> _Extracted text_:
┄┄┄┄┄┄
Annie Skau Berntsen (Chinese: 司務道), also known as Sister Annie (29 May 1911 – 26 November 1992) was a Norwegian missionary who served in China and Hong Kong.

== Biography ==
After training as a nurse, she worked at both the Ullevål Hospital in Oslo and at the Dikemark, a psychiatric hospital in Asker. By the age of 27, she had joined the Norwegian Missionary Association (Det Norske Misjonsforbund).

On 23 December 1938 Annie arrived in Shaanxi, a province in northern China. She remained in the country until the conclusion of the Chinese Civil War in 1950. At 190 cm, she was often the tallest woman the Chinese locals had ever seen before. However the defeat of the Kuomintang made it impossible for foreign missionaries to remain in China, so she was forced to leave in 1951.

From 1952 she coordinated relief work among Chinese refugees in Hong Kong. In 1953 she helped co-found a tuberculosis sanatorium with Helen Wilson, a missionary from Scotland. In 2013 the Haven of Hope Hospital celebrated its 60th anniversary providing services specially designed for elderly people with chronic illness living in the community.

Annie became a national hero in Norway when her life as a missionary was told on the Norwegian program "This is Your Life" (Dette er ditt liv). In 1963 she was appointed as a First Class Knight of St. Olav. She married Reidar Berntsen in Norway on 25 June 1966, and continued her missionary work in Hong Kong on Haven on Hope Hospital and Mission Covenant Church, until her retirement in 1978.

A 29 December 1975 Time magazine cover story named her as one of the world's "living saints" in a list that included Mother Teresa, Schwester Selma, Hélder Câmara, and Matta El Meskeen.

== Family ==
Her brother Bjørn Skau, was a former Norwegian attorney general.

== Books by Annie Skau Berntsen ==
- My Chinese Diary – My Yes to Life (Min kinesiske dagbok – mitt ja til livet), Oslo, 1986.
- My Father's Daughter. from the Desert Light to the Source Bed. Journal Leaves from a Life Among the Chinese (Min fars datter. Fra ørkenslette til kildevang. Dagboksblader fra et liv blant kinesere), Oslo, 1988.
- Lovely on the Mountains, Hong Kong.

== Literature ==
- Arvid Møller and Lasse Thorseth: Annie Skau, Oslo, 1977
- Sverre S. Salvesen: Sister Annie in China and Hong Kong (Søster Annies stordåd i Kina og Hong Kong), 1967.
- Sverre S. Amundsen and Svenn Otto Brechan: Sister Annie - Child Protection: A Biography of Youth (Søster Annie – barnas beskytter: en biografi for ungdom), Ansgar, 1989 – ISBN 82-503-0889-1
- Arvid Møller: Sister Annie: At Home in the Sky (Søster Annie: Hjemme i himlen), Lunde Forlag, Oslo, 1993 – ISBN 82-520-3836-0
- Haven of Hope Christian Service og Haven of Hope Evangelistic Fellowship (utg.): A Grain Of Wheat ─ A Memorial Album of Sister Annie Skau Berntsen, Hong Kong, 1994
- Haven of Hope Christian Service og Haven of Hope Evangelistic Fellowship (utg.): Trails of Glad Tidings in Shaanxi (In Chinese, with English translation), Hong Kong
- Haven of Hope Christian Service and Haven of Hope Evangelistic Fellowship (utg.): 荒原上 (written in Chinese), Hong Kong.
┄┄┄┄┄┄
> _Provided material_:
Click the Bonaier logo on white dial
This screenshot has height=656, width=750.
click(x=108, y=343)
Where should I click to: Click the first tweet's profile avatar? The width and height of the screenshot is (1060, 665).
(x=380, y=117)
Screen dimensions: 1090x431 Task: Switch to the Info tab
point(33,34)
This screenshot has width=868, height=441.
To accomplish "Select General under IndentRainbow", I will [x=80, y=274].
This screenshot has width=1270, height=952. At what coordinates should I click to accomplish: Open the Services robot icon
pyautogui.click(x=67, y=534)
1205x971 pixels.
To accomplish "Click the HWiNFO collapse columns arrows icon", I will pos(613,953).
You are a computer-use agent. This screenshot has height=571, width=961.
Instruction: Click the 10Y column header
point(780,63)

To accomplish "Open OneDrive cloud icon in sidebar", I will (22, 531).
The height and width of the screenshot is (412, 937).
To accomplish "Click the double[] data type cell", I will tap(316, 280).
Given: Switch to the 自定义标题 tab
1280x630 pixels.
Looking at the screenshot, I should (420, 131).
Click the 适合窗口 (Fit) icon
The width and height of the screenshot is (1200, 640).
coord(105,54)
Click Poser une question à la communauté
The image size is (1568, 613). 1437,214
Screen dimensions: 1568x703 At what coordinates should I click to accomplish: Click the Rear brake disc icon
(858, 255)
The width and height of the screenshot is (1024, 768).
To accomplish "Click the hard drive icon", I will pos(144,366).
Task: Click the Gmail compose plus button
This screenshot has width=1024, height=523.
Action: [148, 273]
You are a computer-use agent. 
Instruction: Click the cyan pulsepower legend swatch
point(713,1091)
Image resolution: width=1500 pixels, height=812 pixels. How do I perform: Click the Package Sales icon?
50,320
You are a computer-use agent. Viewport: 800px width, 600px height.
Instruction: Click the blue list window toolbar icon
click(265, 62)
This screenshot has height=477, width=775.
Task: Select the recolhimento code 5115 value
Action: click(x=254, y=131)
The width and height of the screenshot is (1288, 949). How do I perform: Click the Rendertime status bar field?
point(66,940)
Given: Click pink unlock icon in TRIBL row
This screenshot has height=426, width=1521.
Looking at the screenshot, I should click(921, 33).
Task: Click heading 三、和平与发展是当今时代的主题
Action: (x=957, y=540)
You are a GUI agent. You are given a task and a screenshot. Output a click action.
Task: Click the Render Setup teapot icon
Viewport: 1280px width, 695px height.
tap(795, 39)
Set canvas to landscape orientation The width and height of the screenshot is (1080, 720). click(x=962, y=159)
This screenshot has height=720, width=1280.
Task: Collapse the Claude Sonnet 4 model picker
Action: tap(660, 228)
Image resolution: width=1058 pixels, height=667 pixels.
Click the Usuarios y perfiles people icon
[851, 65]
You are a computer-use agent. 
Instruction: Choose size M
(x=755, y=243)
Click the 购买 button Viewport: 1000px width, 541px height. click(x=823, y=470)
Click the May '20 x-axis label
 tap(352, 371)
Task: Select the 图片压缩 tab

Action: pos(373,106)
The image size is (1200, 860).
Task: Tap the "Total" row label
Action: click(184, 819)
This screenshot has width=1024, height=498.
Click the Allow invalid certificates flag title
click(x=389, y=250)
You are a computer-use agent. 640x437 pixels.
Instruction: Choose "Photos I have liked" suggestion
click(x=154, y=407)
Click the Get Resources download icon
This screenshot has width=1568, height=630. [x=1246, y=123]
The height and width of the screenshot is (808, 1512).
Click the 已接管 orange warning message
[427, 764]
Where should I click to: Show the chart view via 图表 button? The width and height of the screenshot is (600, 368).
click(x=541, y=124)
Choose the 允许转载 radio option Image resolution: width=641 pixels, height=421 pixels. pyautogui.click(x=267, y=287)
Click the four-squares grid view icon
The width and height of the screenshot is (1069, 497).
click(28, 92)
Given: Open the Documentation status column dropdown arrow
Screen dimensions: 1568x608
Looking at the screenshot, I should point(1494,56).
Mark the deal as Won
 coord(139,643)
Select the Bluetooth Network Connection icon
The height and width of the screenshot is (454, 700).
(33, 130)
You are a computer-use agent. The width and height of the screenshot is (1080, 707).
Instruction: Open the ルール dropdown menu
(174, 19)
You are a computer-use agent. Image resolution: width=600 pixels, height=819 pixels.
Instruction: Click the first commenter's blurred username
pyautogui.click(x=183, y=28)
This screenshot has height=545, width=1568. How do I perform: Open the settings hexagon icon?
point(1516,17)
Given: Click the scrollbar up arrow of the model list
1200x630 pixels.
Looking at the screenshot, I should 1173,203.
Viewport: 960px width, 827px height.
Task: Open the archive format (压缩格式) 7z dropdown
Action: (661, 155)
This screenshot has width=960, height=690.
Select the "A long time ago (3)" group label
┄┄┄┄┄┄
> _Problem_:
Answer from the Annie Skau Berntsen text:
(a) On what date did she arrive in Shaanxi?
(b) What honor was she given in 1963?
(c) What post had her brother Bjørn Skau held?

> _Response to the task_:
(a) 23 December 1938
(b) She was appointed a First Class Knight of St. Olav.
(c) Norwegian attorney general